Text provided →
= Beginning of Section =
Funk is what is under discussion. Originally funky meant dirty, smelly, undesirable; today it still means low down and earthy but this is most often applied to music and is by no means undesirable.
Modern jazz comes by funk as part of its heritage from the older blues, barrelhouse and boogie woogie. That Gene Ammons was brought up on a diet of that good old blues feeling is obvious when you remember that his father, the late Albert Ammons, was one of the foremost of the boogie woogie pianists. Gene has always had that basic funk in his playing due in no small part to his filial affiliation.
After his rise to stardom in the Billy Eckstine band during the years 1944 through 1947, Gene started his career as a leader of small combos. This was interrupted only once when, in 1949, he was the featured tenor soloist with Woody Herman. All of the Ammons groups had one thing in common; they were blues or blues-feeling based. Some of the earlier quintets included Gail Brockman on trumpet and Julian Mance on piano and everyone remembers the swinging due that Gene and Sonny Stitt made in the early Fifties. Even afterwards when his groups were considered to be rhythm and blues, they were playing the best of that medium which put their music within the scope of jazz.
In his series of jam session recordings for Prestige, Gene has surrounded himself with some of the best of the modernists in New York City; altoists Jackie McLean and Lou Donaldson, trumpeters Art Farmer and Donald Byrd, pianists Mal Waldron, Duke Jordan and Freddie Redd. (See bottom of liner for LP numbers.)
For Funky, McLean and Farmer, two of the regulars, are back and the rhythm section of Jammin’ With Gene, Waldron, Watkins and Taylor, supplies the fuel. In addition, there is guitarist Kenny Burrell who lends his ample talent in both the solo and rhythm departments. His chording in the rhythm section gives the session a swing-modem feeling that is echoed in Ammons’ solo work.
King Size and Pint Size are charts by arranger Jimmy Mundy, known for his work with the bands of Benny Goodman and Count Basie and more recent associations with the various groups of Ammons.
Burrell wrote the title blues, Funky.
Stella By Starlight is done in three sections. The first and third have Gene romancing her while in the middle segment each soloist gets off the ground to get a better look at the stars.
= End of Section =
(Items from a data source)
= Beginning of Section =
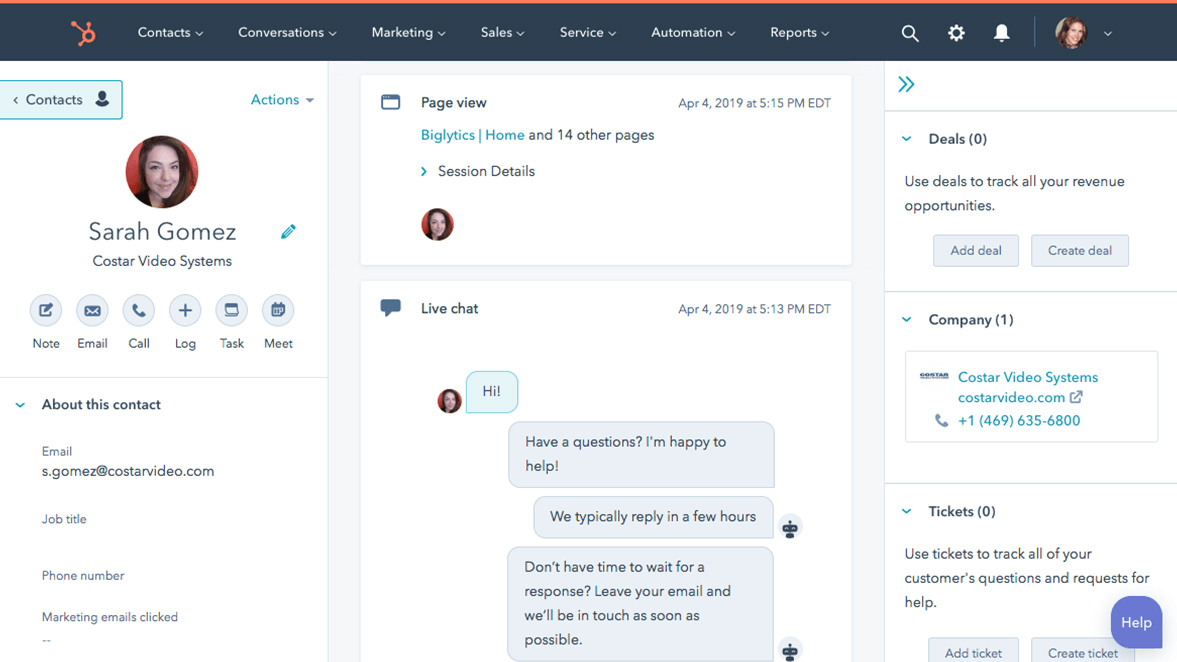Edit contact name with pencil icon
Screen dimensions: 1177x662
click(x=288, y=232)
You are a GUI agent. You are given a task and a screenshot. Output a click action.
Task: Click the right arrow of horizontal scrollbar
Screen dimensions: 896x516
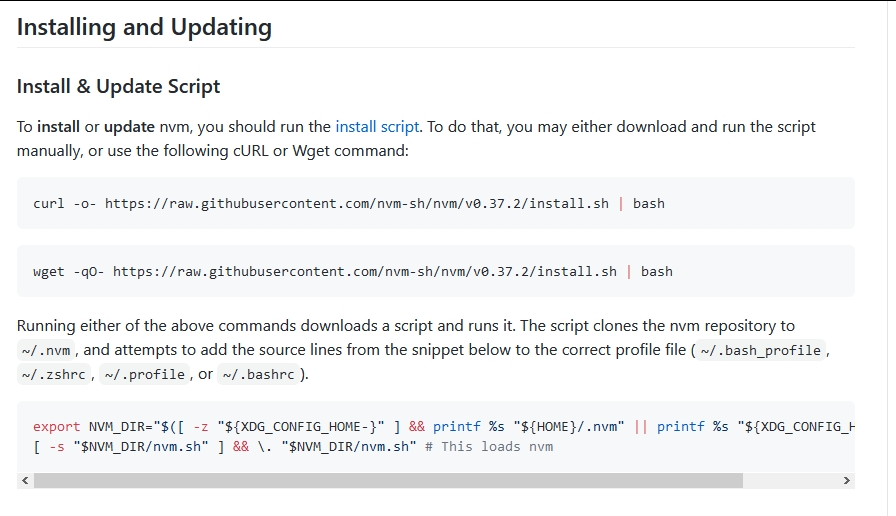(x=847, y=481)
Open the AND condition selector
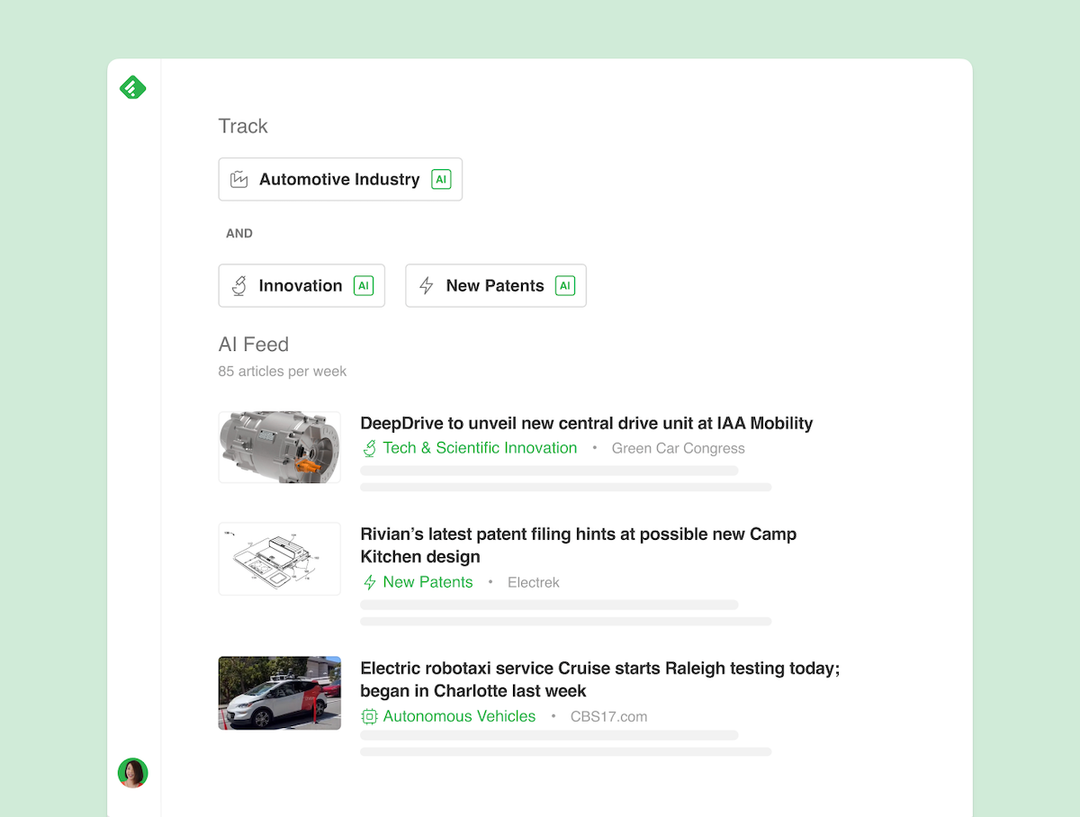The image size is (1080, 817). 239,233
= End of Section =
Exercises to complete →
(1) In the liner notes, from "Stella By Starlight" to "at the stars.", can you write the passage out again and switch "romancing" to "serenading"?
(2) According to the liner notes, why has Gene Ammons always had that basic funk in his playing?

Exercise responses →
(1)
Stella By Starlight is done in three sections. The first and third have Gene serenading her while in the middle segment each soloist gets off the ground to get a better look at the stars.

(2) His father was the late Albert Ammons, one of the foremost boogie woogie pianists, so Gene was brought up on the old blues feeling. The notes credit his funk in no small part to that family tie.